YOUR TASK: Each record must be printed again exactly as it appears.

INFORMATION SUPPLIED:
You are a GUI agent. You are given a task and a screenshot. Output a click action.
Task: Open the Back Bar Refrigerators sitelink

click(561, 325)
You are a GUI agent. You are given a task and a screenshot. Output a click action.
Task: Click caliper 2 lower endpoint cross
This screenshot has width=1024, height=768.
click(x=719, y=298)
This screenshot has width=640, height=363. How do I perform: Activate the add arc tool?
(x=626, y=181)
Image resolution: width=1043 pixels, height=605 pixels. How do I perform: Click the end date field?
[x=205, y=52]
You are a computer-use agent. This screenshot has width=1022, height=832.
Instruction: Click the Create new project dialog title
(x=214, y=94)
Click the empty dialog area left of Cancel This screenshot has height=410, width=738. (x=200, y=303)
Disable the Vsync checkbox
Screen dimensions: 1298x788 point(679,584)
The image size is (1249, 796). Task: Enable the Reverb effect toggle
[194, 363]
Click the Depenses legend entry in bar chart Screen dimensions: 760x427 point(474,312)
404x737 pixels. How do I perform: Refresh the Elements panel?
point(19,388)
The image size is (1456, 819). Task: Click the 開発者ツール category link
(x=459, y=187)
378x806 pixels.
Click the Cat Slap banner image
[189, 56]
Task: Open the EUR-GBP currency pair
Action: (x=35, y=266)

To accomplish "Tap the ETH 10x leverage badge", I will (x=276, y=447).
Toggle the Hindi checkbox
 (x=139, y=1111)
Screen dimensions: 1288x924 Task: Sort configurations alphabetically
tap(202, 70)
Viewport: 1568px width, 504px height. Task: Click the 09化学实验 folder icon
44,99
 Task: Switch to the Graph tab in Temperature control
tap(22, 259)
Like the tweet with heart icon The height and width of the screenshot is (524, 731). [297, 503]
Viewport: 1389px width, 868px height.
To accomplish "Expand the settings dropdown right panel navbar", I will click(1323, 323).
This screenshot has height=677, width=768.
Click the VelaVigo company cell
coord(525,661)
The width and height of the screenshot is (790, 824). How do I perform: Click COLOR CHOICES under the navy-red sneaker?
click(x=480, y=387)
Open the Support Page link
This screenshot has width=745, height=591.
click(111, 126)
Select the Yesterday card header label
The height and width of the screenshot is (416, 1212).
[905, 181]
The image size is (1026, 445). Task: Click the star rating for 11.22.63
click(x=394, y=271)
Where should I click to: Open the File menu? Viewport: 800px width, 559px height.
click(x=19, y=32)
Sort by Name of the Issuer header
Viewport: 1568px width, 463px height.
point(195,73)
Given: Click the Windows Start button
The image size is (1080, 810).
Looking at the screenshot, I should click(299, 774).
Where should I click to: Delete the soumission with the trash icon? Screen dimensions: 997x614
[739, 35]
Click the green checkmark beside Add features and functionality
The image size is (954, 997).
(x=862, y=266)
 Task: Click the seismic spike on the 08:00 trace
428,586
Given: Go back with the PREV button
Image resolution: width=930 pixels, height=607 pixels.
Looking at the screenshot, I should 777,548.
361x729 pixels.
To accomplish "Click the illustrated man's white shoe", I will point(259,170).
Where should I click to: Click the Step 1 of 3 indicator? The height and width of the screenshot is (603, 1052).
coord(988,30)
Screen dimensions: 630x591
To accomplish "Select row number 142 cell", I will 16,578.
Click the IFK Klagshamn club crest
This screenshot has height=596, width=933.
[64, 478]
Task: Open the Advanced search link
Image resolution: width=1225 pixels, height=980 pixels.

TASK RESULT:
You are a GUI agent. You are given a task and a screenshot. Output a click action.
Task: Open the Back Bar Refrigerators sitelink

click(561, 325)
You are a GUI agent. You are given a task and a screenshot. Output a click action.
Task: Click caliper 2 lower endpoint cross
This screenshot has width=1024, height=768.
click(x=719, y=298)
This screenshot has width=640, height=363. How do I perform: Activate the add arc tool?
(x=626, y=181)
Image resolution: width=1043 pixels, height=605 pixels. How do I perform: Click the end date field?
[x=205, y=52]
You are a computer-use agent. This screenshot has width=1022, height=832.
Instruction: Click the Create new project dialog title
(x=214, y=94)
Click the empty dialog area left of Cancel This screenshot has height=410, width=738. (x=200, y=303)
Disable the Vsync checkbox
Screen dimensions: 1298x788 point(679,584)
The image size is (1249, 796). Task: Enable the Reverb effect toggle
[194, 363]
Click the Depenses legend entry in bar chart Screen dimensions: 760x427 point(474,312)
404x737 pixels. How do I perform: Refresh the Elements panel?
point(19,388)
The image size is (1456, 819). Task: Click the 開発者ツール category link
(x=459, y=187)
378x806 pixels.
Click the Cat Slap banner image
[189, 56]
Task: Open the EUR-GBP currency pair
Action: (x=35, y=266)

To accomplish "Tap the ETH 10x leverage badge", I will (x=276, y=447).
Toggle the Hindi checkbox
 (x=139, y=1111)
Screen dimensions: 1288x924 Task: Sort configurations alphabetically
tap(202, 70)
Viewport: 1568px width, 504px height. Task: Click the 09化学实验 folder icon
44,99
 Task: Switch to the Graph tab in Temperature control
tap(22, 259)
Like the tweet with heart icon The height and width of the screenshot is (524, 731). [297, 503]
Viewport: 1389px width, 868px height.
To accomplish "Expand the settings dropdown right panel navbar", I will click(1323, 323).
This screenshot has height=677, width=768.
Click the VelaVigo company cell
coord(525,661)
The width and height of the screenshot is (790, 824). How do I perform: Click COLOR CHOICES under the navy-red sneaker?
click(x=480, y=387)
Open the Support Page link
This screenshot has width=745, height=591.
click(111, 126)
Select the Yesterday card header label
The height and width of the screenshot is (416, 1212).
[905, 181]
The image size is (1026, 445). Task: Click the star rating for 11.22.63
click(x=394, y=271)
Where should I click to: Open the File menu? Viewport: 800px width, 559px height.
click(x=19, y=32)
Sort by Name of the Issuer header
Viewport: 1568px width, 463px height.
point(195,73)
Given: Click the Windows Start button
The image size is (1080, 810).
Looking at the screenshot, I should click(299, 774).
Where should I click to: Delete the soumission with the trash icon? Screen dimensions: 997x614
[739, 35]
Click the green checkmark beside Add features and functionality
The image size is (954, 997).
(x=862, y=266)
 Task: Click the seismic spike on the 08:00 trace
428,586
Given: Go back with the PREV button
Image resolution: width=930 pixels, height=607 pixels.
Looking at the screenshot, I should 777,548.
361x729 pixels.
To accomplish "Click the illustrated man's white shoe", I will point(259,170).
Where should I click to: Click the Step 1 of 3 indicator? The height and width of the screenshot is (603, 1052).
coord(988,30)
Screen dimensions: 630x591
To accomplish "Select row number 142 cell", I will 16,578.
Click the IFK Klagshamn club crest
This screenshot has height=596, width=933.
[64, 478]
Task: Open the Advanced search link
Image resolution: width=1225 pixels, height=980 pixels.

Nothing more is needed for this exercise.